“You could leave this life right now. Let that determine what you do and say and think”

Marcus Aurelius

I was at an exhibition in the Royal Scottish Academy last week while there, saw a very powerful work. It consisted of nine black glass panels, each of which had the picture of a smartphone engraved on it. On the screen of each smartphone was a skull. Below the panels was an old iPhone with a skull engraved on the screen and the title of the work “Memento Mori”. Remember that you will die.

Like all the best art, this got me thinking and has stuck with me in the week since I viewed the work. Imagine how we would act if, every hour on the hour, our phones stopped what they were doing and told us that we were mortal.

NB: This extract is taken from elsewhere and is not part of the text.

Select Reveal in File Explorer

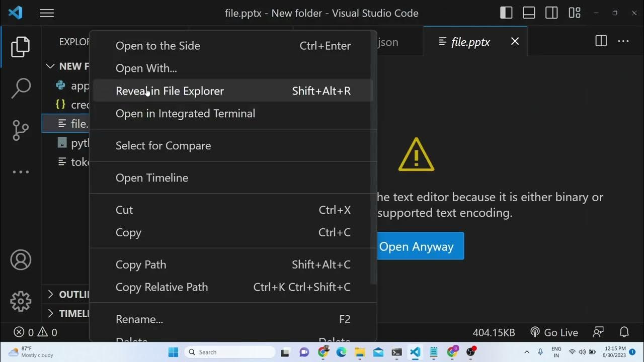(170, 91)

Time is the most precious thing that we own. Yet it is the one thing that we treat often with total indifference, spending it like it was an infinite resource. Hours are whiled away doing nothing. Plans put off. Meetings with friends postponed.

Yet there is nothing that I can do to stop the passage of time. My life on this Earth is finite and limited. Furthermore, I have no real control over when I might leave this life nor knowledge of when that might happen. I could walk out of the Starbucks that I’m sitting in and be hit by a car. Or I could live to 100 before succumbing.

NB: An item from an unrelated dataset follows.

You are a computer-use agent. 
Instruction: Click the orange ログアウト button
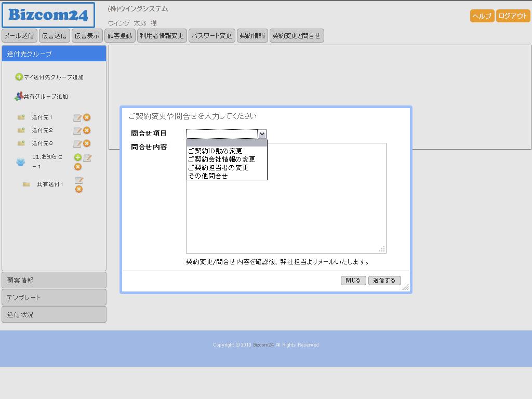[512, 16]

Should I spend what limited and unknown time I have in pointless arguments that never really reach a conclusion or browsing the internet for no purpose other than demanding that someone entertain me? Should I put off contacting friends and family? Should I say yes to every call on my time, handing over control to others?

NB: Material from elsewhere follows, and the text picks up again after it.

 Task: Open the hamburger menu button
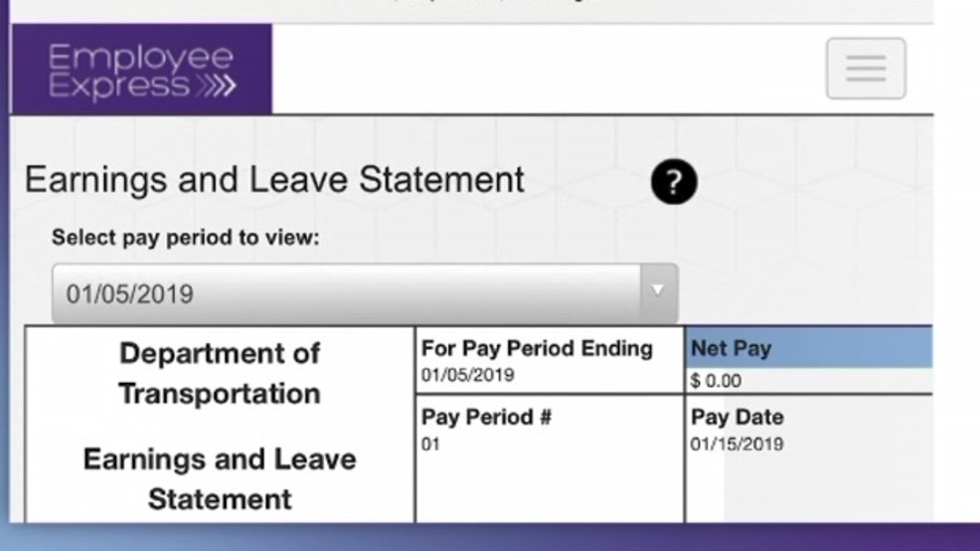point(866,69)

“How long are you going to wait before you demand the best for yourself and in no instance bypass the discriminations of reason? You have been given the principles that you ought to endorse, and you have endorsed them. What kind of teacher, then, are you still waiting for in order to refer your self-improvement to him? You are no longer a boy, but a full-grown man. If you are careless and lazy now and keep putting things off and always deferring the day after which you will attend to yourself, you will not notice that you are making no progress, but you will live and die as someone quite ordinary.”

Epictetus

Memento Mori is a call to action. If I can hold that thought in my mind then I can follow Marcus Aurelius’ command to let it determine my every thought, word and deed.

I can spend my time following my passions, doing the things that I enjoy and spending my time with those I care about.

And as Epictetus says, I can this day start the process of self-improvement. In each moment I can make a conscious choice to spend my time in a way that improves me or the world around me. Perfection is not an end goal but a journey, a moment by moment process of choices that move towards a better me.

And then, by living this way, I can leave this life at the moment that fate appoints satisfied that I did my best.